══ Recorded data
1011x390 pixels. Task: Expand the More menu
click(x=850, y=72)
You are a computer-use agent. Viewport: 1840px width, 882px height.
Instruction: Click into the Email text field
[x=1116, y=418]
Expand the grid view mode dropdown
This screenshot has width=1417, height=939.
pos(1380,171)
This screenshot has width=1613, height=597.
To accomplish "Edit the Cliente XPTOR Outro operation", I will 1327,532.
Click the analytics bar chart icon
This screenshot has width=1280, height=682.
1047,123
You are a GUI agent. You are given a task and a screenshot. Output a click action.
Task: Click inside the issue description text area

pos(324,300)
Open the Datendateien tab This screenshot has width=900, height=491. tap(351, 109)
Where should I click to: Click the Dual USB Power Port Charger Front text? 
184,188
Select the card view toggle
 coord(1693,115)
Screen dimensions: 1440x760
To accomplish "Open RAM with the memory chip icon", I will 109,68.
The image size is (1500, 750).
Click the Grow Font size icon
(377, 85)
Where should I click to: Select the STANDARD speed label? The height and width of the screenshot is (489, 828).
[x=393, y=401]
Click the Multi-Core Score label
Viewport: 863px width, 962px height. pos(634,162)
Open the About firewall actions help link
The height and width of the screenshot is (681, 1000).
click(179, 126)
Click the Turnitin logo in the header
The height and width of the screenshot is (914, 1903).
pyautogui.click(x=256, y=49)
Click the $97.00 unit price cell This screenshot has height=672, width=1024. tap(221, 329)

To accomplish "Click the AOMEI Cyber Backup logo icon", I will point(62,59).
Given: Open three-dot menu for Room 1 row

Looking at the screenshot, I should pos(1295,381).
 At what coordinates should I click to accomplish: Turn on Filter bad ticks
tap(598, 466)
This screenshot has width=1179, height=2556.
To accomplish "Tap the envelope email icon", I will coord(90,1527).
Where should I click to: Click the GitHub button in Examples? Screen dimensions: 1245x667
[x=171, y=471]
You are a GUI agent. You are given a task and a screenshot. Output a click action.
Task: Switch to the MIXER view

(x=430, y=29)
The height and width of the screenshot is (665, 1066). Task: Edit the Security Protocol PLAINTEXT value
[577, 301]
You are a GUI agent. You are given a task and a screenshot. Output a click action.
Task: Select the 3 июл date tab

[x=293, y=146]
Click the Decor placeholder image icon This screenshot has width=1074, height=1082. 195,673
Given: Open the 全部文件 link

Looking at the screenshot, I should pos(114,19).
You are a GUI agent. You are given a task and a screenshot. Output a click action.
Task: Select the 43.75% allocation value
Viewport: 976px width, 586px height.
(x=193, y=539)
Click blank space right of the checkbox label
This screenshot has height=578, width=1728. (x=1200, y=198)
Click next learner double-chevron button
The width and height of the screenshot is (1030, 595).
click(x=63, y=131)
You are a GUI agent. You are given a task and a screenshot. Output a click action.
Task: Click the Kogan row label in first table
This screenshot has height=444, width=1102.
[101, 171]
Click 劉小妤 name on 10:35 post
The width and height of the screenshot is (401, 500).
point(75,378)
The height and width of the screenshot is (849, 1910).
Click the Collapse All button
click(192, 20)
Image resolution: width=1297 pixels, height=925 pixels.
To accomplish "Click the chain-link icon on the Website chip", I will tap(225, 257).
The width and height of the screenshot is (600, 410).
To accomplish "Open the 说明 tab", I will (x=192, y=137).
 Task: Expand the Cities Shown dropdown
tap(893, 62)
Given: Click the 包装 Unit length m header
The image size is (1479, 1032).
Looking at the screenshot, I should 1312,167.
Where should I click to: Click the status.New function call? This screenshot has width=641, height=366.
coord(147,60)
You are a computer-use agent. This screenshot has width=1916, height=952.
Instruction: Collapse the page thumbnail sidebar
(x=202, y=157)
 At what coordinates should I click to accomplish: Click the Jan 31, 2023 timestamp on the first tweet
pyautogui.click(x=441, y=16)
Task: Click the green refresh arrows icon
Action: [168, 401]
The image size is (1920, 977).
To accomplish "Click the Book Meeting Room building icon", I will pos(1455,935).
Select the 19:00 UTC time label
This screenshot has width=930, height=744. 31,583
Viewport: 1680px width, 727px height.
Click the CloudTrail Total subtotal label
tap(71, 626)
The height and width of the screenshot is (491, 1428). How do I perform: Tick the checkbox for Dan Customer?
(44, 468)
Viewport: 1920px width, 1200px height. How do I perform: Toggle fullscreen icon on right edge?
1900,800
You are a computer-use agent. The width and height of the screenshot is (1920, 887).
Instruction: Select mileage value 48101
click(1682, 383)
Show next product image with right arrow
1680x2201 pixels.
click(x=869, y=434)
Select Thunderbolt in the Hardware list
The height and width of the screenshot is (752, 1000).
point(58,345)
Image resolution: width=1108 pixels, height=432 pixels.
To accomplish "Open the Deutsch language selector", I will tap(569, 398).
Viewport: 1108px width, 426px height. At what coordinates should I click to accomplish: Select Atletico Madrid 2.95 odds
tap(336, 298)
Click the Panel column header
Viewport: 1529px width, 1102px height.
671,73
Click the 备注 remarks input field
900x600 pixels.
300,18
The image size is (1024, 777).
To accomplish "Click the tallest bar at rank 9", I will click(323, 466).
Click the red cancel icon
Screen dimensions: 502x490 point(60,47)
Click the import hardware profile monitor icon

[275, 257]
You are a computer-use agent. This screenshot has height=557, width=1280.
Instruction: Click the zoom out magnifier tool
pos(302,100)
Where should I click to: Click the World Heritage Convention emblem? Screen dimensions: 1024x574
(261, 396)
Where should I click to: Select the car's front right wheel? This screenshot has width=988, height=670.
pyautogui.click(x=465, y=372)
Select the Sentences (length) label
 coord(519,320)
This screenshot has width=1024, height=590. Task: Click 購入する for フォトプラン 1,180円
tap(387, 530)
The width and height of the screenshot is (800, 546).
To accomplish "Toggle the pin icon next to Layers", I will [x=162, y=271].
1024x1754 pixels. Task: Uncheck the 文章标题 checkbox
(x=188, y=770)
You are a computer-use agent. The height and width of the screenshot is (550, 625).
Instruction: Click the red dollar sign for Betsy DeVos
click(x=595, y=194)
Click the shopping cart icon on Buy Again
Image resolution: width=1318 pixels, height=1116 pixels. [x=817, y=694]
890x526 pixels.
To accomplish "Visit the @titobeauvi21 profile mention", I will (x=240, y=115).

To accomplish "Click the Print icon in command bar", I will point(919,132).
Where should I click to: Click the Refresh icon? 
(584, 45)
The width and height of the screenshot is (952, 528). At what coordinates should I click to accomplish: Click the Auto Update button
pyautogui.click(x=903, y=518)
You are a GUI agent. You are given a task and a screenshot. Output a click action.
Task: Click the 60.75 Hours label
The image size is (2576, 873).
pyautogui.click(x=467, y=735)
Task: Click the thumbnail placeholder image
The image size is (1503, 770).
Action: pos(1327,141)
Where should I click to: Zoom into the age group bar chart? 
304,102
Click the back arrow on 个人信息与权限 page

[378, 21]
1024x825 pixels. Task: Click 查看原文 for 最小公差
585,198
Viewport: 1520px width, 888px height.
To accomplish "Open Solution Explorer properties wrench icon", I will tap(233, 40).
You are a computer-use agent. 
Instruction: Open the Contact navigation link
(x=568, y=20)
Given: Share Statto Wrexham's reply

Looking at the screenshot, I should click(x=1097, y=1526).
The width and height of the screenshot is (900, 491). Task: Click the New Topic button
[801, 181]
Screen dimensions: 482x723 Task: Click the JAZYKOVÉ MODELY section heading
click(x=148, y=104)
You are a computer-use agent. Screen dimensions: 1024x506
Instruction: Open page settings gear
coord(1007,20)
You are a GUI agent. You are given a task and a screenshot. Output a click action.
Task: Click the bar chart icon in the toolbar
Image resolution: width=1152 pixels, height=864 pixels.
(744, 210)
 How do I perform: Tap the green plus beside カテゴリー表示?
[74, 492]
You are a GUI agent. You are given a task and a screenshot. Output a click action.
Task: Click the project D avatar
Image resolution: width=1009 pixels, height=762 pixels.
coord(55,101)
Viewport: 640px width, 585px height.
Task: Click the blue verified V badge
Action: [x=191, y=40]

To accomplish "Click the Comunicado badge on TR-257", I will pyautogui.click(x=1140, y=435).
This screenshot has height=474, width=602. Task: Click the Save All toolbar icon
════
__Problem to work on__. Of the lines in the data, report each one containing the string "chip".

__Solution to the exercise__.
To accomplish "Open RAM with the memory chip icon", I will 109,68.
To accomplish "Click the chain-link icon on the Website chip", I will tap(225, 257).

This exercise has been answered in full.